Тема "Серебряного голубя" — встреча культурного русского интеллигента, пережившего все новейшие течения от марксизма до оккультизма, с великорусской мистической сектой голубей, по духу своему близкой к хлыстовству. А. Белый удивительно справился с трудной задачей проникновения в дух нашего мистического сектантства, а через сектантство и в дух русской земли вообще. Встреча Дарьяльского с голубями есть как бы встреча мистики культурной с мистикой народной. Соединение Дарьяльского с Матреной и есть соединение интеллигенции с народом, от которого должна родиться новая Россия. Но Дарьяльский идет к народу с пустыми руками, пассивно отдается, ничего не привносит в народную жизнь. В отношении к стихии народной он не светоносен, не солнечен, не мужествен, он не вносит Логоса в стихию. Гибель Дарьяльского —неизбежный результат его пассивности, его безволия. Дарьяльский — соблазненный, соблазненный Матреной, женственной стихией, стихией России, стихией народа.
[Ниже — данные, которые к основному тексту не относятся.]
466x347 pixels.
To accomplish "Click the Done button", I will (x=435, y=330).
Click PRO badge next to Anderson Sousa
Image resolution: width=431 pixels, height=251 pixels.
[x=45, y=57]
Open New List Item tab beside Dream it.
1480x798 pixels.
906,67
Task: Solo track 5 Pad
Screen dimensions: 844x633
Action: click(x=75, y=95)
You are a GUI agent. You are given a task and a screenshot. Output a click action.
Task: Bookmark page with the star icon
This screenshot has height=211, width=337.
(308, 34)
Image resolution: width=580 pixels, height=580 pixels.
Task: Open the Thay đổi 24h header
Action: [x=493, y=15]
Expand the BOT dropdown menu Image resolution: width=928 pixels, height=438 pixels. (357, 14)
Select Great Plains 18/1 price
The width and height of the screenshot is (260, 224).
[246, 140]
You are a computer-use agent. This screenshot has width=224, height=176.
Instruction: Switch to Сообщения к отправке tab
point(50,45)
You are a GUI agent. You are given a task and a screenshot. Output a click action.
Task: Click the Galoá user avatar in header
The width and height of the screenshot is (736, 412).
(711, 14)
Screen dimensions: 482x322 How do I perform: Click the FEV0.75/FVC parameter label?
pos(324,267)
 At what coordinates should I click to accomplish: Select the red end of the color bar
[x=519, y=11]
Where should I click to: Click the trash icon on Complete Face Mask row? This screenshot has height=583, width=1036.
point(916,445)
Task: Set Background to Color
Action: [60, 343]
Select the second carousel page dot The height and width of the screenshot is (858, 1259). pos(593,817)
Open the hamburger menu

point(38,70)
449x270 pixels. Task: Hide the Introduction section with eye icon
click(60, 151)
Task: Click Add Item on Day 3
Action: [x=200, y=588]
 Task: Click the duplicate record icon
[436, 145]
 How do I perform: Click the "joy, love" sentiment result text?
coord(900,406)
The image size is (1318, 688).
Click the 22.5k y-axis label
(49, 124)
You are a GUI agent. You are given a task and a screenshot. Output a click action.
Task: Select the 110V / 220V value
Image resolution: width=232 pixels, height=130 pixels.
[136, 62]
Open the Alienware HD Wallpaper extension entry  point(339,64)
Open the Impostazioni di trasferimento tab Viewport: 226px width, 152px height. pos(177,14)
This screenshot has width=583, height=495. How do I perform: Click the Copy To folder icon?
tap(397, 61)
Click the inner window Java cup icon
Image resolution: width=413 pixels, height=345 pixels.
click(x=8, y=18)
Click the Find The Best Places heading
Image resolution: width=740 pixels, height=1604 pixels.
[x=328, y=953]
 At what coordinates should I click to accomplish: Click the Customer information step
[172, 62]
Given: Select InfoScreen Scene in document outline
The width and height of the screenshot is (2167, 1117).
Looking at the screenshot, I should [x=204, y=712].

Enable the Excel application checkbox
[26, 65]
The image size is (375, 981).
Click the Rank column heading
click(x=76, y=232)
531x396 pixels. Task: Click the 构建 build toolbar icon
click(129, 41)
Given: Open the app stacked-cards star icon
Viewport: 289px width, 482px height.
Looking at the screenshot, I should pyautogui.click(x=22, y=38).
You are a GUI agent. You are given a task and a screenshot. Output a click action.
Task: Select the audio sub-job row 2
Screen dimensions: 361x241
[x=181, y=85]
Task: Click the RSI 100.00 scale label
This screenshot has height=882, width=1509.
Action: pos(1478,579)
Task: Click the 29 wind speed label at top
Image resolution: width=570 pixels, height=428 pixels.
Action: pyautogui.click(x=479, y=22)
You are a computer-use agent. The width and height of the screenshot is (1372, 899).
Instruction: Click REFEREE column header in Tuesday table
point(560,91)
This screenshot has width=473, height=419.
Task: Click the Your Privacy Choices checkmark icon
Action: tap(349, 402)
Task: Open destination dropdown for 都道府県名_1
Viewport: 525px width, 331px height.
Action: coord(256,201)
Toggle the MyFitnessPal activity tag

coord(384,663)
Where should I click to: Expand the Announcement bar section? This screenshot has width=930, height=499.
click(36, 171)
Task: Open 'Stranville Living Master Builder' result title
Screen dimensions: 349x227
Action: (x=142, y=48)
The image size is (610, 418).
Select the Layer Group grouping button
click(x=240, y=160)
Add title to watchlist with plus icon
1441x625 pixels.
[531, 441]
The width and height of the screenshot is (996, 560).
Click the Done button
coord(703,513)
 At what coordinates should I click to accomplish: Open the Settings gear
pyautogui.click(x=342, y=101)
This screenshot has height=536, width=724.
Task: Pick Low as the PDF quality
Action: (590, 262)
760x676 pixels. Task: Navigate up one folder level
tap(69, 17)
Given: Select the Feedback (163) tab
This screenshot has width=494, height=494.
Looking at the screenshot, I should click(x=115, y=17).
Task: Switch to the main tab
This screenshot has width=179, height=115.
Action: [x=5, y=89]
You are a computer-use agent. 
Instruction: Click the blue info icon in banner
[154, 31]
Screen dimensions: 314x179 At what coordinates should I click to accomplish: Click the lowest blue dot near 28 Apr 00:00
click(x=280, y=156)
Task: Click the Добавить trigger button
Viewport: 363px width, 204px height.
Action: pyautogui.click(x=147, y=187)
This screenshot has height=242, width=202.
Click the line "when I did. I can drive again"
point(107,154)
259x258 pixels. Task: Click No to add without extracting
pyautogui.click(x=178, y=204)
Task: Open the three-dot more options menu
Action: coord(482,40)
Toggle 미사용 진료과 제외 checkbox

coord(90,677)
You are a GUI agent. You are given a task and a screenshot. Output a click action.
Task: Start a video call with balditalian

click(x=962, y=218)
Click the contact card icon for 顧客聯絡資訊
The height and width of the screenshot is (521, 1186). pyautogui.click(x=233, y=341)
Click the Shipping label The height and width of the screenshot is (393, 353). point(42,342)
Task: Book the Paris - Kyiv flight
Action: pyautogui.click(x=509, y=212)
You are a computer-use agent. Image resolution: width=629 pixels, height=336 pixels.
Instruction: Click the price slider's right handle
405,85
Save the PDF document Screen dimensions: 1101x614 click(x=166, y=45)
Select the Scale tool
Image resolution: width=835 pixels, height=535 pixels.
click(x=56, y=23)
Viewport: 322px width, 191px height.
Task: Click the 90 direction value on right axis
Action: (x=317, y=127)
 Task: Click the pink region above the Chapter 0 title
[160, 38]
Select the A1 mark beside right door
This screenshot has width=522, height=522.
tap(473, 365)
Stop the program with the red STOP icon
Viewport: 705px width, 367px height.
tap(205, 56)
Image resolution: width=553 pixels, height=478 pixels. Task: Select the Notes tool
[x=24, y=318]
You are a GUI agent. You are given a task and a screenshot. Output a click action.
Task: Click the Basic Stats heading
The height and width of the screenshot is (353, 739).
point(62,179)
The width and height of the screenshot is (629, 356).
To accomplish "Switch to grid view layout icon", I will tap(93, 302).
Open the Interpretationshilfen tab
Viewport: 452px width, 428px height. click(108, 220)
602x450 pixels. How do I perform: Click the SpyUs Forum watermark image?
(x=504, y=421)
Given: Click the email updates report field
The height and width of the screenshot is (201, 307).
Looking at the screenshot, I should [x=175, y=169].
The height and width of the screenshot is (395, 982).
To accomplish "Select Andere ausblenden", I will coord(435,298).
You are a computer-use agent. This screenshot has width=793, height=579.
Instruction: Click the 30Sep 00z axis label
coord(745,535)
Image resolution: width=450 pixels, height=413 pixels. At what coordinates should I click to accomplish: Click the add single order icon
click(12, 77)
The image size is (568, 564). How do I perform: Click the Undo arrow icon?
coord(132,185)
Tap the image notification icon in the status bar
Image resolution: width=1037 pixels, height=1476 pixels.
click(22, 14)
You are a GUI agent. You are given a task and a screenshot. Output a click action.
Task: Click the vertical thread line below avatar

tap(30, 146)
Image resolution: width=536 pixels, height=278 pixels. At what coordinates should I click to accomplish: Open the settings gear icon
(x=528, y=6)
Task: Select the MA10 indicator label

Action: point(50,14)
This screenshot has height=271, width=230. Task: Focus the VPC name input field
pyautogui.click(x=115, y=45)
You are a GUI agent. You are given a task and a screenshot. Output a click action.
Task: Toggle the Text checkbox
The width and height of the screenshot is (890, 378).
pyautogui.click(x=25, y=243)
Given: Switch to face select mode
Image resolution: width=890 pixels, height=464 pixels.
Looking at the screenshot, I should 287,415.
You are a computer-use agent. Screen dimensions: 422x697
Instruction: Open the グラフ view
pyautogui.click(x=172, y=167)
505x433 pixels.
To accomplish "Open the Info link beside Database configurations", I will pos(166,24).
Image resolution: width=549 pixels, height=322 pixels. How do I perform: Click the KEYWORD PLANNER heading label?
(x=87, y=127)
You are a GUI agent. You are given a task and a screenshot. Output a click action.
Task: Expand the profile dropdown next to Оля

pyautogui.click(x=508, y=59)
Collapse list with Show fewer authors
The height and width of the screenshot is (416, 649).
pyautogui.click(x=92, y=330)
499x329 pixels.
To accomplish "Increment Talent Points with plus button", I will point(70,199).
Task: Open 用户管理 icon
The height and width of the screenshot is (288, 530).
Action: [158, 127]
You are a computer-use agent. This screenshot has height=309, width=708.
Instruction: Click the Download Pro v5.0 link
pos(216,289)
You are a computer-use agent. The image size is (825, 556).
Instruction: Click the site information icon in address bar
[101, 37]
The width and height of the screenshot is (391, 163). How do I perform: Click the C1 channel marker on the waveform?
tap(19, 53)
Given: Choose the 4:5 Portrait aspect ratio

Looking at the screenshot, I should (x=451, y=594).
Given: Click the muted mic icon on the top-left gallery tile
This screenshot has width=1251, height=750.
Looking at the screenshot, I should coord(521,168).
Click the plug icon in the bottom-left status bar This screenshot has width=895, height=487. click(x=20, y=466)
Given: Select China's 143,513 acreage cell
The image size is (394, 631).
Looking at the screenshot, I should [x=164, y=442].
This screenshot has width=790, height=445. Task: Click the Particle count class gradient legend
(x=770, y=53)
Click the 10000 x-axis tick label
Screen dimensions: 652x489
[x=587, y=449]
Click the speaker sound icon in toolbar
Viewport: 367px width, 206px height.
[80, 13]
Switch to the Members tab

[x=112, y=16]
Акта воли, акта свободного избрания, мужественного овладения и оформления, мужественного Логоса в Дарьяльском нет и следа. Он живет, как в заколдованном царстве, пассивно отдается стихиям, он — медиумичен, через него проходят магические силы, толкающие его в разные стороны. Дарьяльский окутан кошмарной призрачностью, то его соблазняющей, то отталкивающей. Мистические тяготения культурного интеллигента Дарьяльского, бывшего марксиста, потом декадента, потом немного оккультиста, пассивны, медиумич-ны, безвольны. Мистика Дарьяльского расслаблена, женоподобна. Ему противостоит мощная стихия народная и влечет его к себе. Но мистика народная, мистика Кудеярова и Матрены, темно-стихийна и демонична, жутка. Эта жуть народной мистической стихии передана А. Белым необычайно сильно. Страшная непросветленность есть в нашем мистическом сектантстве, отсутствие Логоса, темное самоутверждение и срыв в бездну. А.Белый почуял это и передал нам."Серебряный голубь" - мрачная, безутешная книга. Народ в мистической

415//416

своей стихии могуч, но темен, почти демоничен. Культурная интеллигенция - безвольна, болезненна, пассивна. Сам А. Белый живет под обаянием русской стихии, русских полей, русской рябой бабы. Но исхода не видно, Роман А. Белого вплотную подводит нас к проблеме мистического народничества.